Cinema

Publicado: Terça-feira, 3 de agosto de 2010

Californication é uma série de altos e baixos

Box com as duas primeiras temporadas já está disponível.

Por Leandro Sarubo

O escritor Hank Moody, que vive um ócio patológico, é um mau exemplo para sua filha, um constante problema para seu agente, um viciado em sexo e bebidas e a redenção de David Duchovny, que interpretou por longos oito anos, Fox Mulder, alma de Arquivo X.

O Box com as duas primeiras temporadas de Californication, que entra em seu terceiro ano no canal pago Warner, não é a opção ideal para presentear no Dia dos Pais ou mesmo no Natal, mas é a grande alternativa dos fãs das séries americanas feitas para chocar. A comédia tem cenas bem pesadas, seja na cama ou em relação ao consumo de drogas.

O primeiro ano é infinitamente melhor que o segundo. A temporada começa com a passagem que implica na história dos anos seguintes. O envolvimento de Moody com uma menor de idade aproveitadora que acaba se lançando na carreira literária roubando um manuscrito do herói pervertido de Los Angeles – entenderam o nome da série agora?

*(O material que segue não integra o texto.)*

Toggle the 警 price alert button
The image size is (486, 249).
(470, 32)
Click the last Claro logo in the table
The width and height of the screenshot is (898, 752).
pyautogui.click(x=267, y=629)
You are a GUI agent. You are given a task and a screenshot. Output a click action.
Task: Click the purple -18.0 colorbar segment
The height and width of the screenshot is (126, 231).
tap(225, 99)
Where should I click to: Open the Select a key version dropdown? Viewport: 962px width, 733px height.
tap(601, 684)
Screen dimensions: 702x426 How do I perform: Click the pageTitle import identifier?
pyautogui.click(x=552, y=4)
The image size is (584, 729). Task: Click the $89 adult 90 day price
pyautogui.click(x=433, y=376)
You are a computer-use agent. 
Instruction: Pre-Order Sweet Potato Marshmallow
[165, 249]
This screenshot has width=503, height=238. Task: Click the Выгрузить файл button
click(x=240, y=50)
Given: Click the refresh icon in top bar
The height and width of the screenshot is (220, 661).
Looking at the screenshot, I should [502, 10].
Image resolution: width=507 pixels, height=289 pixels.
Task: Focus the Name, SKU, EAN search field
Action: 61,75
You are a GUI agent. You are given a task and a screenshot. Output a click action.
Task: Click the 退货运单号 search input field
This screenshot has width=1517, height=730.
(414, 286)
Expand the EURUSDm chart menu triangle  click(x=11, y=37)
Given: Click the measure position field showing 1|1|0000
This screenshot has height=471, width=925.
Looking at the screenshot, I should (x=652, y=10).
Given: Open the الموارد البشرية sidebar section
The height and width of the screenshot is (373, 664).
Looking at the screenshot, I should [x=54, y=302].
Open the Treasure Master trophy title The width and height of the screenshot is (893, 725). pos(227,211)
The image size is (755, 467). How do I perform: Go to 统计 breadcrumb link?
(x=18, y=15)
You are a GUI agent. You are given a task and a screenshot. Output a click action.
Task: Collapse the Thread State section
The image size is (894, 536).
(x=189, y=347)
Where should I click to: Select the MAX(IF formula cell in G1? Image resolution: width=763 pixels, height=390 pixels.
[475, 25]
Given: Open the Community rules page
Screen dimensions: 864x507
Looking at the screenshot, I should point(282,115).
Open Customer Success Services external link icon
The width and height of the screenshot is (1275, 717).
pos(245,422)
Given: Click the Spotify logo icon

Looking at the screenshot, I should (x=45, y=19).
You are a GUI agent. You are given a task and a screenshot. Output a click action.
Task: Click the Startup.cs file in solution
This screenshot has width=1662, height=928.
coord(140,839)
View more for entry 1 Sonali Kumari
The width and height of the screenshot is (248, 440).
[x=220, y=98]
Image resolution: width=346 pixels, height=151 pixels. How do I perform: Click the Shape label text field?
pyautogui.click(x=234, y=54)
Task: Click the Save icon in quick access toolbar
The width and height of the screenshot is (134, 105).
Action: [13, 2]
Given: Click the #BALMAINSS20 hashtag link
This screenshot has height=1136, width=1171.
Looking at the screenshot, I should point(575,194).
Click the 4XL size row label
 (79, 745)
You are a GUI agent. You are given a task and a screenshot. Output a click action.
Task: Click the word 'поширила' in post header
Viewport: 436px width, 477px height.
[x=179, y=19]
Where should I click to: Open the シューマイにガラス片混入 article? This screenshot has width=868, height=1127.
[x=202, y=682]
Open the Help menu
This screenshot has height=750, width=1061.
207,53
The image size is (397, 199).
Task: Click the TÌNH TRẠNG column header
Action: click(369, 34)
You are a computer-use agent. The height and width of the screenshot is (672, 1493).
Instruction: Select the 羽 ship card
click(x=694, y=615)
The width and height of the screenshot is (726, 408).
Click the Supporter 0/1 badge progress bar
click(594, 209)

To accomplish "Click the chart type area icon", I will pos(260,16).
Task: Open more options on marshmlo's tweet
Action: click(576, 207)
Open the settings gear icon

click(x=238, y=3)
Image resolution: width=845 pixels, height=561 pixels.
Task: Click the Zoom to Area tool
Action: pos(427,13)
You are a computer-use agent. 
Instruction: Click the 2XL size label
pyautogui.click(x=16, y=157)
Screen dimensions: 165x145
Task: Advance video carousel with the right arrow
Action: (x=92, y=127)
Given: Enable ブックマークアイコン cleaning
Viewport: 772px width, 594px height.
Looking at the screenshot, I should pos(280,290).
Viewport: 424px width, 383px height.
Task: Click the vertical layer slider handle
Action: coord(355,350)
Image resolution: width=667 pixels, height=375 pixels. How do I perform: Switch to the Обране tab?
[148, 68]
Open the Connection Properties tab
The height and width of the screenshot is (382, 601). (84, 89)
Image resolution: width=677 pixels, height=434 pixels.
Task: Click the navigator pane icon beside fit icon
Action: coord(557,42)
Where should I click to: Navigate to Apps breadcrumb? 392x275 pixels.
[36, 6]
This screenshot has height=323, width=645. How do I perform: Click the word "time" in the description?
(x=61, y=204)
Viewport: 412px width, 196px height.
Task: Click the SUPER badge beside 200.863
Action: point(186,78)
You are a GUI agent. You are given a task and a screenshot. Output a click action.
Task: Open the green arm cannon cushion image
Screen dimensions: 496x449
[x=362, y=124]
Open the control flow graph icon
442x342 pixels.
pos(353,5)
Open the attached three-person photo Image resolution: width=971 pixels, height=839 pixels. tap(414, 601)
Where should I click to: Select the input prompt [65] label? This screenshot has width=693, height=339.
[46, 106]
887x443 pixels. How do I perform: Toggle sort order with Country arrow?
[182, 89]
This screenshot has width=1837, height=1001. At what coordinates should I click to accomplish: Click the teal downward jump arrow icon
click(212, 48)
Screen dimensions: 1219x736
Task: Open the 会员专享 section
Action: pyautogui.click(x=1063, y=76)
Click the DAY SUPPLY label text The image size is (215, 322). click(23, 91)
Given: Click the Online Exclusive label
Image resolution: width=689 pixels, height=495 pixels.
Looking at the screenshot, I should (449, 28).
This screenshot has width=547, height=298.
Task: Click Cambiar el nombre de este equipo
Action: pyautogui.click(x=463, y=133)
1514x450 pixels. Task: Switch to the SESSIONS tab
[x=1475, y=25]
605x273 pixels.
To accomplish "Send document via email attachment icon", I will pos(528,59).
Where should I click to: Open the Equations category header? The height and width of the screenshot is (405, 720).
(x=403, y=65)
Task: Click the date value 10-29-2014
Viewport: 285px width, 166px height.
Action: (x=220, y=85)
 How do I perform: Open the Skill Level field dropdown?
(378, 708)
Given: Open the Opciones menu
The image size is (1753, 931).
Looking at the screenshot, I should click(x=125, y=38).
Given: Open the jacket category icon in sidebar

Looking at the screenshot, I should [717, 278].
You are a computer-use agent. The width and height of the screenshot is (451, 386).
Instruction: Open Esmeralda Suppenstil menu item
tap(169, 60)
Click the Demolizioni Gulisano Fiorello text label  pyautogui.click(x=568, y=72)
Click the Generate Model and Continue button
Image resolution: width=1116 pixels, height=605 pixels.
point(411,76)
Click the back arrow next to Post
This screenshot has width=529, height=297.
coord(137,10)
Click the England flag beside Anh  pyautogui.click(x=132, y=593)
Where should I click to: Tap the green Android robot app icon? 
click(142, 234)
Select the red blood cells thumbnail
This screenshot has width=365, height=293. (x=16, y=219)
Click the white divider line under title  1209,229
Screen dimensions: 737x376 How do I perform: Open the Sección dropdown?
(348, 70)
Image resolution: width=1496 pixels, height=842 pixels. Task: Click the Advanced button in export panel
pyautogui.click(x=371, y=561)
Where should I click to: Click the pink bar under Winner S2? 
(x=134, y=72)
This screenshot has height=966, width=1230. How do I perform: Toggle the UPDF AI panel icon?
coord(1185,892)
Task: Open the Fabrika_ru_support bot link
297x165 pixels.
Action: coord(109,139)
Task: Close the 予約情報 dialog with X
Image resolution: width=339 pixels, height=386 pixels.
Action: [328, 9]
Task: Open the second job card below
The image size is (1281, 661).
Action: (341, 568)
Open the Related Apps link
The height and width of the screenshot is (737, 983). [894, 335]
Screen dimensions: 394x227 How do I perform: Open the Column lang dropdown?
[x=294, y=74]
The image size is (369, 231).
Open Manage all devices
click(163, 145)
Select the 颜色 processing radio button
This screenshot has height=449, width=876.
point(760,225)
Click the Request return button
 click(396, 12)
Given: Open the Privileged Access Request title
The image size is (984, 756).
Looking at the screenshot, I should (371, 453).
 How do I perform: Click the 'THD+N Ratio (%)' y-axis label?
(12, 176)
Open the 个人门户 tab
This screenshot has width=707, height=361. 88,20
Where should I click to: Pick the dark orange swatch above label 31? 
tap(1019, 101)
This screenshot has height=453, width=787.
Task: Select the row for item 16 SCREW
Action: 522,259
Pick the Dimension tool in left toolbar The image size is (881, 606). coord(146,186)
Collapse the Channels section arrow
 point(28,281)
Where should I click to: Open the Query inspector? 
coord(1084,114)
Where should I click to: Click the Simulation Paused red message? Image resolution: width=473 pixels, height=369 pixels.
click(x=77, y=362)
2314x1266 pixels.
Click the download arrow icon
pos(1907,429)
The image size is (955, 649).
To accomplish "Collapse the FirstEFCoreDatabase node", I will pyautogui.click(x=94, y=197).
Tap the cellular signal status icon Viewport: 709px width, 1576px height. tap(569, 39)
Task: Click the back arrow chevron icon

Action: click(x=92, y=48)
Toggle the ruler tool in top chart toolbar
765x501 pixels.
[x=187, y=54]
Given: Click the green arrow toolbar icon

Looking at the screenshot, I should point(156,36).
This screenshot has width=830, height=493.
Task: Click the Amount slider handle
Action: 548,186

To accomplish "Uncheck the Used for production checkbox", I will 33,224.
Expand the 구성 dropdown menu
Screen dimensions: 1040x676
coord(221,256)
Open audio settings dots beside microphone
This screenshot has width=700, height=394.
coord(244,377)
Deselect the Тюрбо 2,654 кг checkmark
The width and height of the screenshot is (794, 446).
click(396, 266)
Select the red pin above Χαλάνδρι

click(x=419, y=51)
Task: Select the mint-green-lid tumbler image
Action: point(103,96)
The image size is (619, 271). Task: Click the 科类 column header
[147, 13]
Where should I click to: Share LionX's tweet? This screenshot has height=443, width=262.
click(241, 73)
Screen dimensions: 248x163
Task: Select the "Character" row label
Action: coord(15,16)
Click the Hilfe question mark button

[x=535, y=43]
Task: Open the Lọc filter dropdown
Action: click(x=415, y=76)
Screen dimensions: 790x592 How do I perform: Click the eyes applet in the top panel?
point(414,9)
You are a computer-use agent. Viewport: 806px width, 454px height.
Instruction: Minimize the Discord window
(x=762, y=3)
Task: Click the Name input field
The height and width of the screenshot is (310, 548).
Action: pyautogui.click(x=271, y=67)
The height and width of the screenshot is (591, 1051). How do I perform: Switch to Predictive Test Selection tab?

Hank, brilhantemente interpretado por Duchovny, que sempre foi um bom ator, se vê prestes a perder oficialmente Karen, a mulher que ele deixou escapar por seus exageros e que acredita ser capaz de tratar responsavelmente, “monogamicamente”.

A humanidade do personagem vem sobretudo da relação com sua filha, a rebelde Becca, que às vezes incomoda por ser interpretada pela jovem Madeleine Martin com certo exagero.

A cena final da primeira temporada brinca com a alegoria do conto de fadas, que em L.A é um pouco mais bitolado. O casamento que decretaria a fossa eterna do protagonista não se consumou – a noiva correu descalça em direção ao Porsche com seu amor e sua filha, deixando a festa e a sensação de que não haveria uma história para a temporada seguinte.

Impressão confirmada prontamente, diga-se. Contratado para escrever sobre um produtor de grandes bandas de rock com passado emocional misterioso, Moody finaliza a temporada lançando enfim um livro, marcando outras mulheres e, inexplicavelmente, abrindo mão de morar com Karen em sua cidade de sonhos, Nova York, nos últimos minutos da série. Tudo muito estranho, muito conservador para um roteiro dinâmico e sem compromissos com moralidade e outros acepipes ficcionais. Faltou história, para simplificar.

De saldo positivo, apenas a garantia que a terceira temporada é épica, espetacular, e que a segunda tem pontos altos com os atores coadjuvantes, afinados e bem interpretados.

Os DVD’s são recheados com entrevistas e materiais extras que não são propriamente espetaculares, mas honram o investimento.